A Minneapolis Morning Tribune editor reached out to Joseph and offered her a reporting job covering education, health and welfare. She won five or six American Newspaper Guild awards and, in 1952, won the Sigma Delta Chi Award for Distinguished Service in Journalism for her investigative series exposing the inhumane treatment of people living in residential mental hospitals. The journalism fraternity chose Joseph thinking she was a man but honored its decision anyway.
“That was my first experience of being the first, and only, woman in a room full of men,” Joseph once shared with Jewish Women’s Archive. “But it prepared me for many of the other ‘firsts’ and ‘only’ times that I would experience.”
Joseph was a speechwriter for Hubert Humphrey’s mayoral campaign and was elected vice chair of Minnesota’s Democratic-Farmer-Labor (DFL) party in 1959 — vice chair was the highest position a woman could have at the time. At the 1964 Democratic National Convention where Humphrey was selected to run for vice president, she and then-Attorney General Walter Mondale voted to accept a delegation from Mississippi that included Black party members.
Joseph later headed the women’s committee for Humphrey’s presidential campaign, in 1968. She was then elected as vice chair of the Democratic National Committee, where she worked with a Republican counterpart to urge more women to run for public office.

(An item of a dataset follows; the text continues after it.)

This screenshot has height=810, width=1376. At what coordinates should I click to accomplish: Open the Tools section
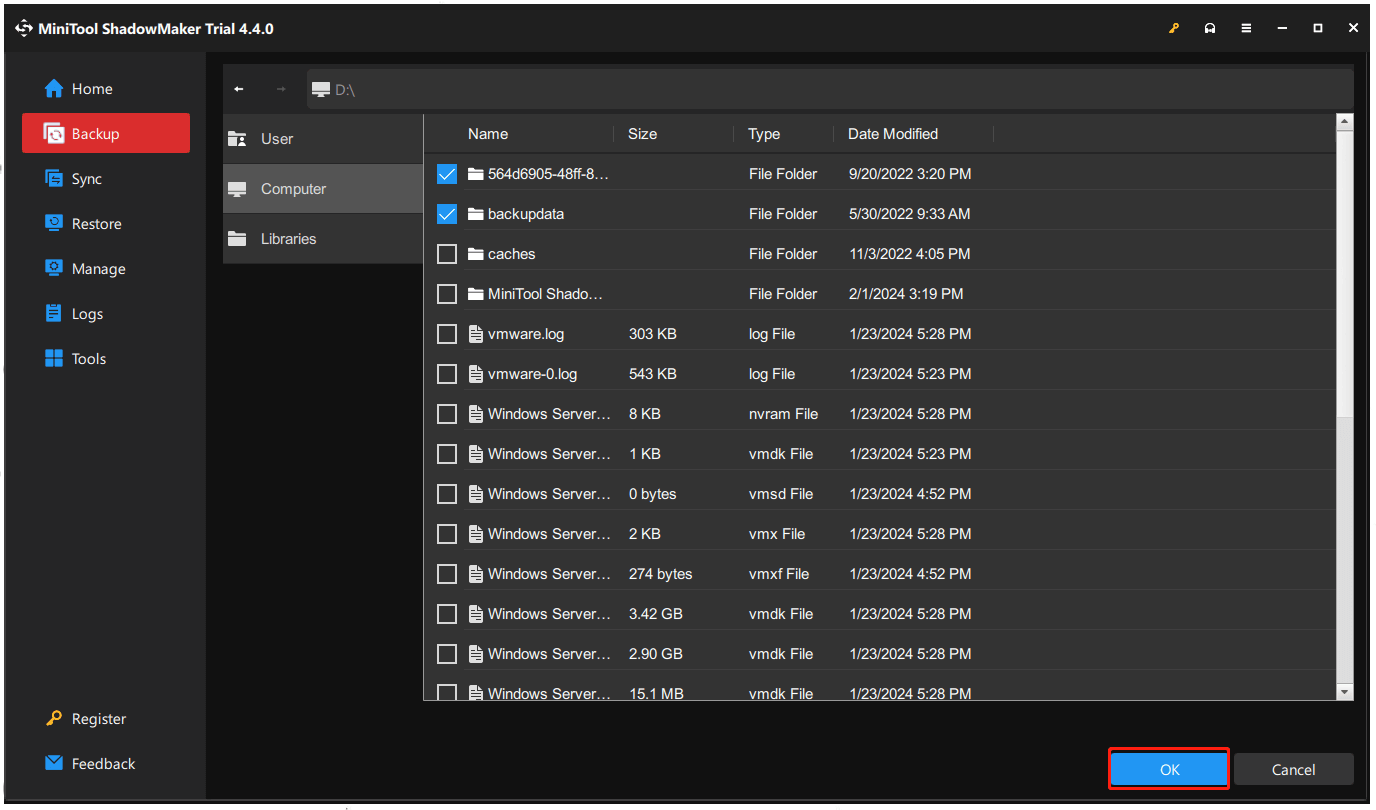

Finally, she was U.S. ambassador to the Netherlands from 1978 to 1981, during the Carter administration. Throughout much of her time in politics and after, she continued freelance writing, returning to the Tribune for a time, too.
Outside of government, Joseph served as president of the National Association for Mental Health, inspired by the success her mental hospital series had in effecting change. She served on local business and civic boards, including co-chairing the Minnesota Attorney General’s Task Force on Child Abuse. She closed out her career as a senior fellow at the University of Minnesota’s Humphrey Institute of Public Affairs and directed the Mondale Policy Forum.
Joseph held three honorary degrees and various awards. Israeli Prime Minister Golda Meir presented Joseph and her husband, Burton Joseph, a Service to Israel award.
Geri and Burton Joseph had three children, four grandchildren and six great-grandchildren. Their daughter, Shelley Joseph-Kordell, was shot to death by a cousin in the Hennepin County Government Center on Sept. 29, 2003.
Rachael Joseph, Joseph-Kordell’s niece, became a gun reform advocate, founding Survivors Lead.
“My grandmother and I became very close and bonded over these lifesaving policy issues. She was always incredibly supportive of my work and had great ideas about how to appeal to people who were not personally impacted by gun violence. She was so proud when I spoke about gun control at the state DFL convention in 2018 and she was thrilled when we finally passed background checks and extreme risk protective orders earlier this year,” Rachael Joseph wrote in an email to AJW. “Gram helped me understand how to work with people who I don’t always agree with to achieve a common goal. She showed me that women can make a difference in the world on issues that we care about, as long as we are determined, with lots of heart in the fight.”
Rachael Joseph added, “Gram was so strong, determined and thoughtful. She was the kind of person who could grab everyone’s attention without even trying, she had that kind of presence. She had a great sense of humor and appreciated a good laugh.”
According to Rachael, Geri was also a “fantastic singer,” and she always carried chocolates in her purse for her grandchildren.
“I think she would want to be remembered for making positive changes in the lives of women,” Rachael Joseph said. “Her tremendous impact in human rights, women’s rights, and mental health will be felt for a long time.”